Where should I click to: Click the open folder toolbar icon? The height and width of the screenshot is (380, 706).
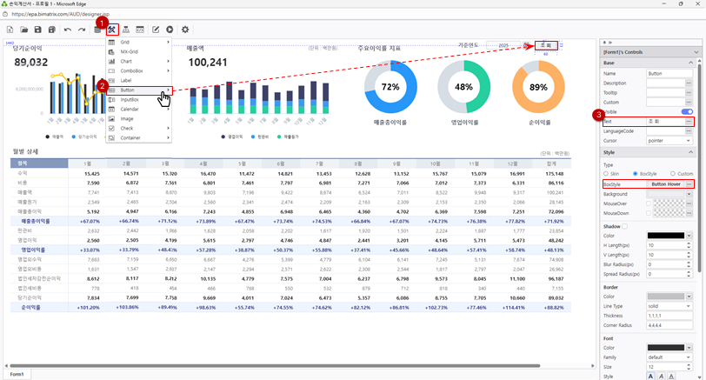coord(23,30)

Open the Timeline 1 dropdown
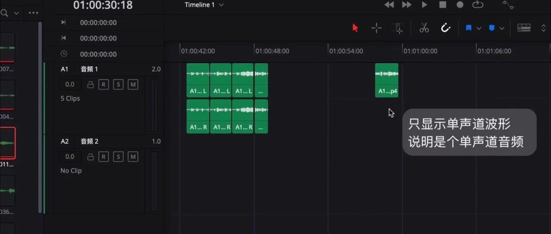[204, 5]
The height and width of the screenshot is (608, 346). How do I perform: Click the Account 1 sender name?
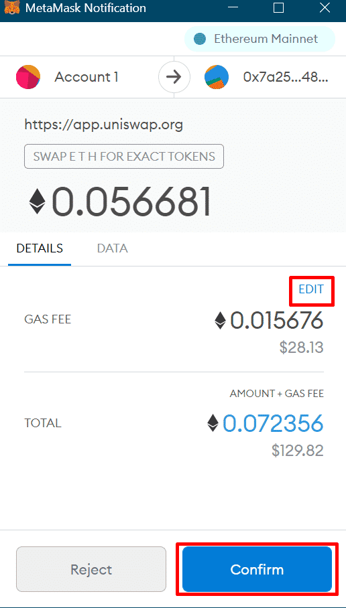[87, 77]
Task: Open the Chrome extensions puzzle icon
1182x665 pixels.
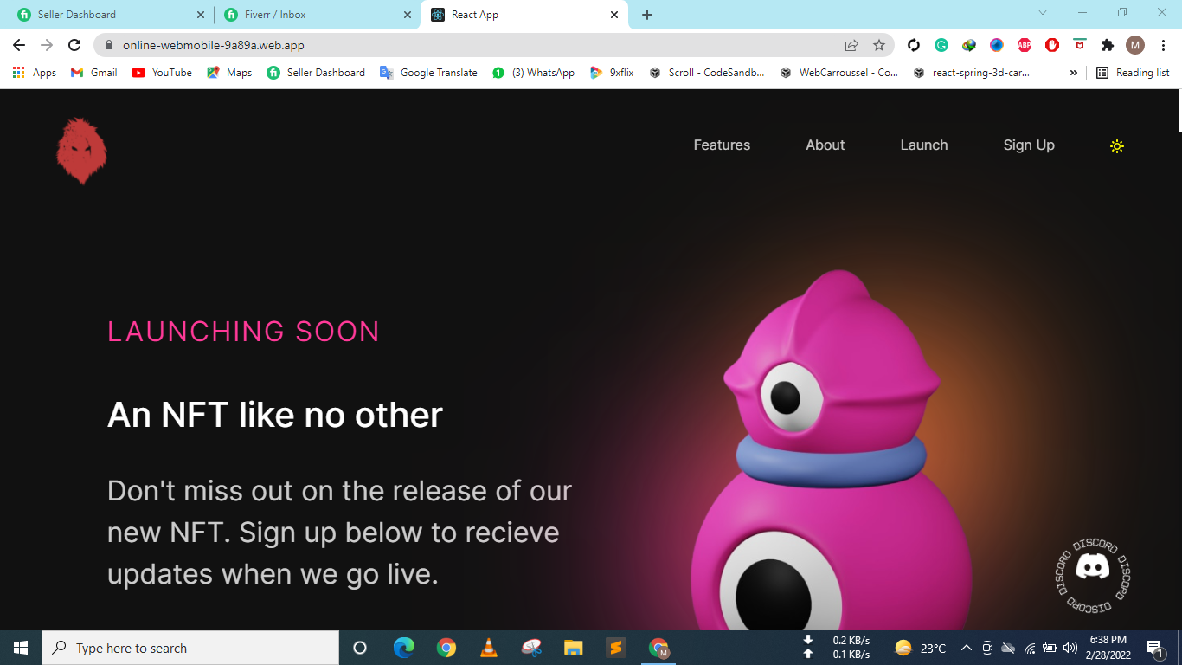Action: click(1107, 45)
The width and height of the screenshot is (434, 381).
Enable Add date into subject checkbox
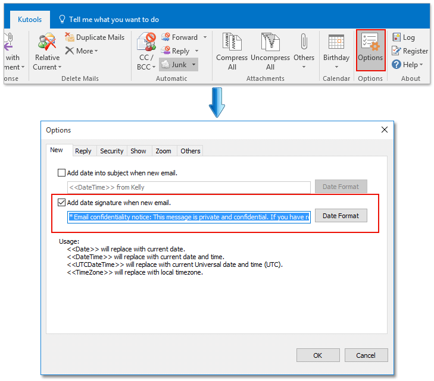61,173

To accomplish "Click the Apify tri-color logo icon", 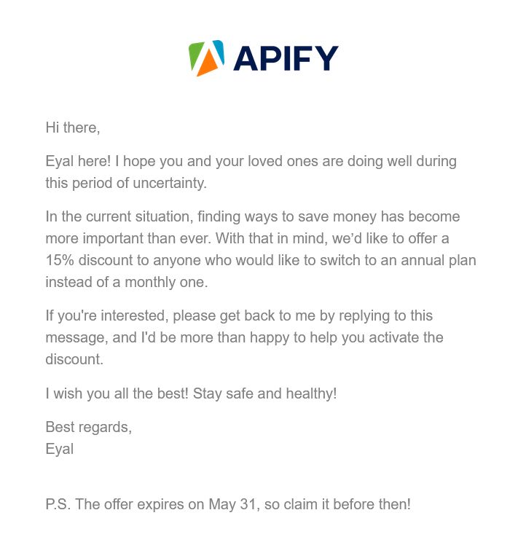I will (x=207, y=58).
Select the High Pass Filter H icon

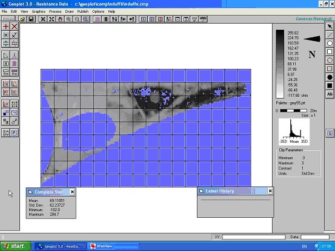pyautogui.click(x=6, y=84)
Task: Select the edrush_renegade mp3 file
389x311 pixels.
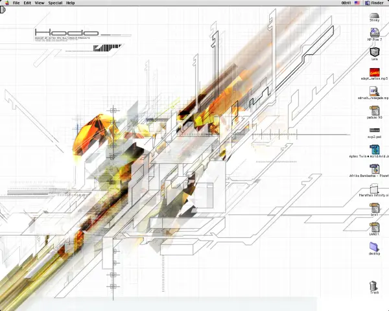Action: pyautogui.click(x=374, y=91)
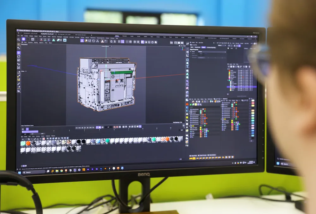Click the new material creation icon
The image size is (316, 214).
[22, 139]
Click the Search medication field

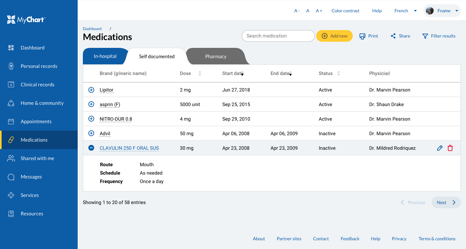(x=278, y=36)
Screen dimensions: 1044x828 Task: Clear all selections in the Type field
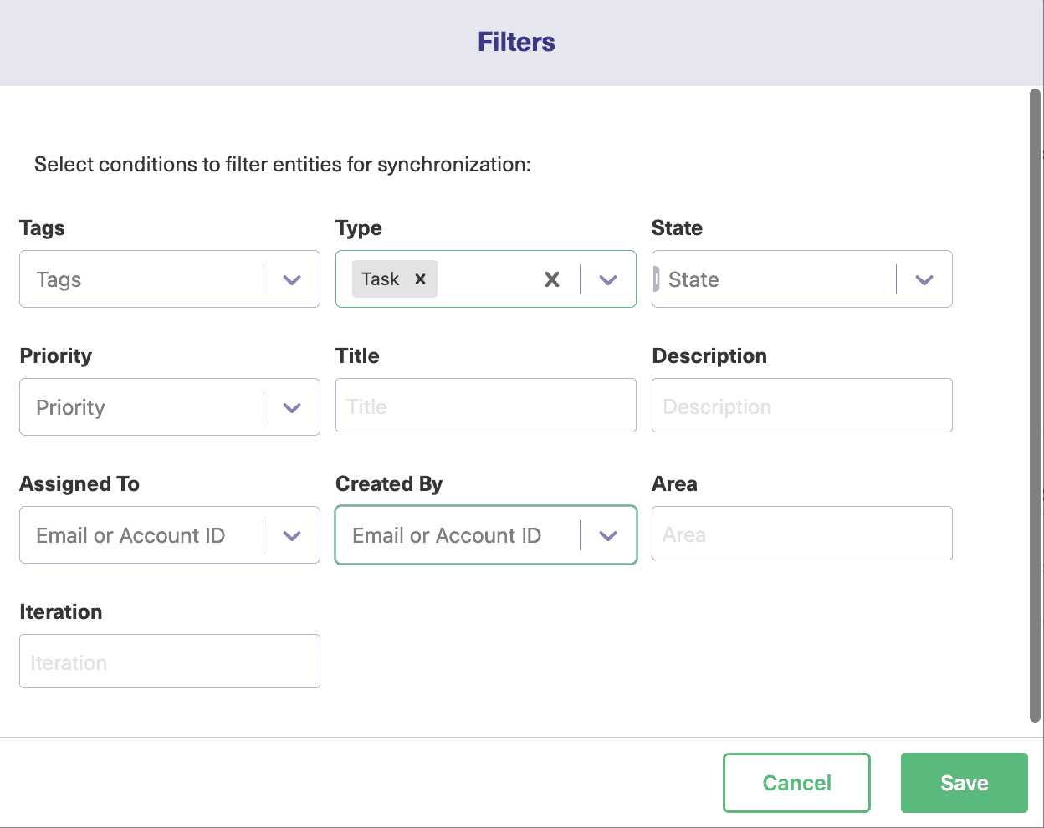[552, 279]
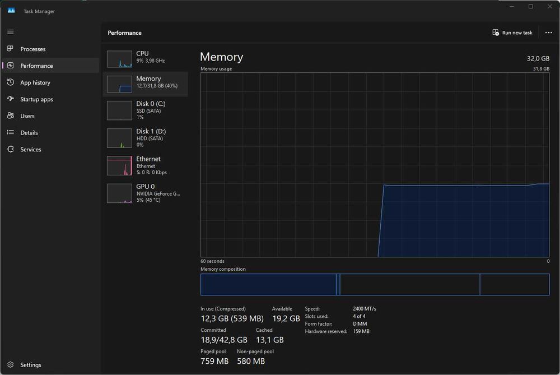Open the three-dot more options menu
Screen dimensions: 560x375
point(549,33)
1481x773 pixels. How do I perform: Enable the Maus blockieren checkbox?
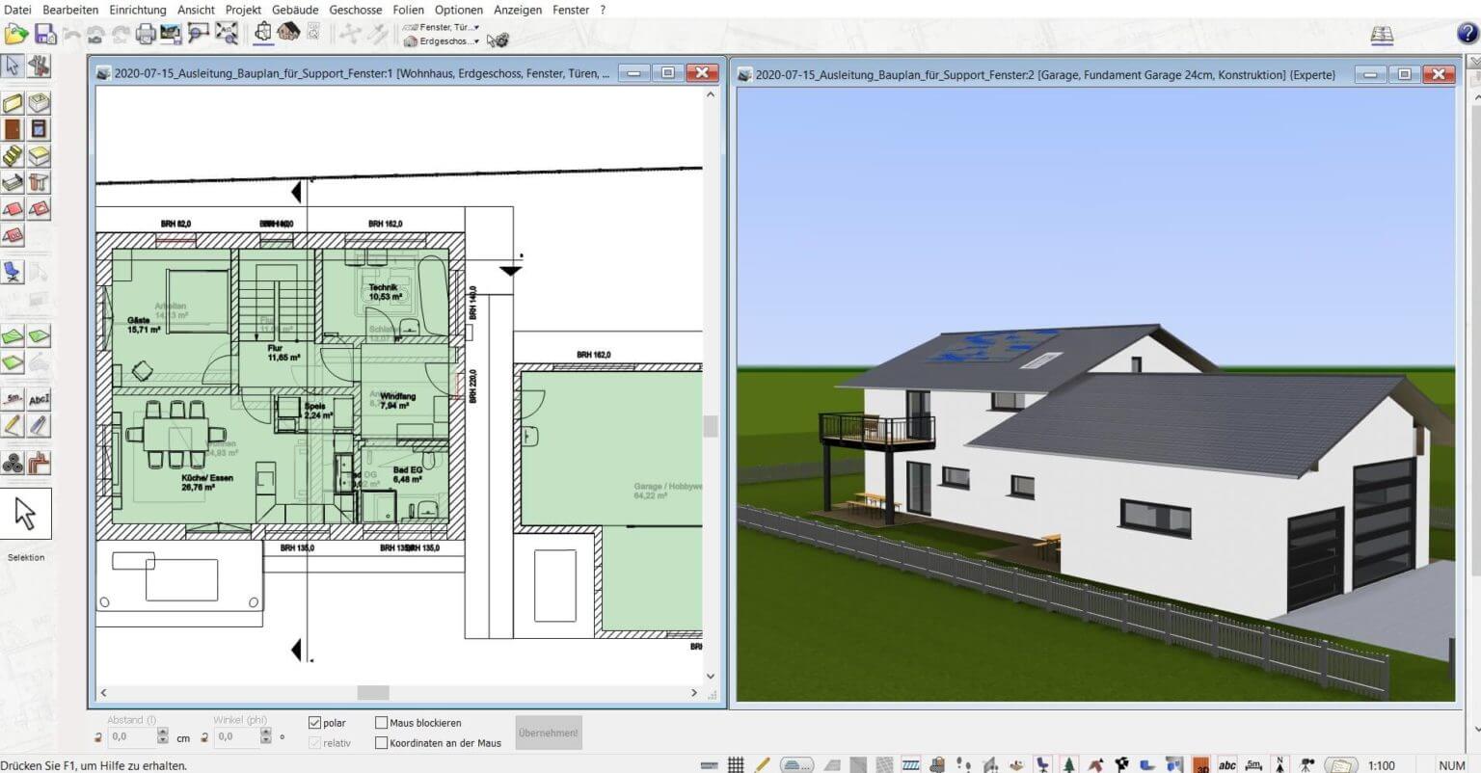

◆ ◆ ◆ ◆ ◆

WORK ORDER
What is needed is an exact repetition of every line from the line with "Screen dimensions: 1044x828" to the end of the data above, both ends included, with no pictures.

OUTPUT OF THE EXERCISE
Screen dimensions: 1044x828 Task: Clear all selections in the Type field
[552, 279]
Open the three-dot more options menu
Screen dimensions: 560x375
point(549,33)
1481x773 pixels. How do I perform: Enable the Maus blockieren checkbox?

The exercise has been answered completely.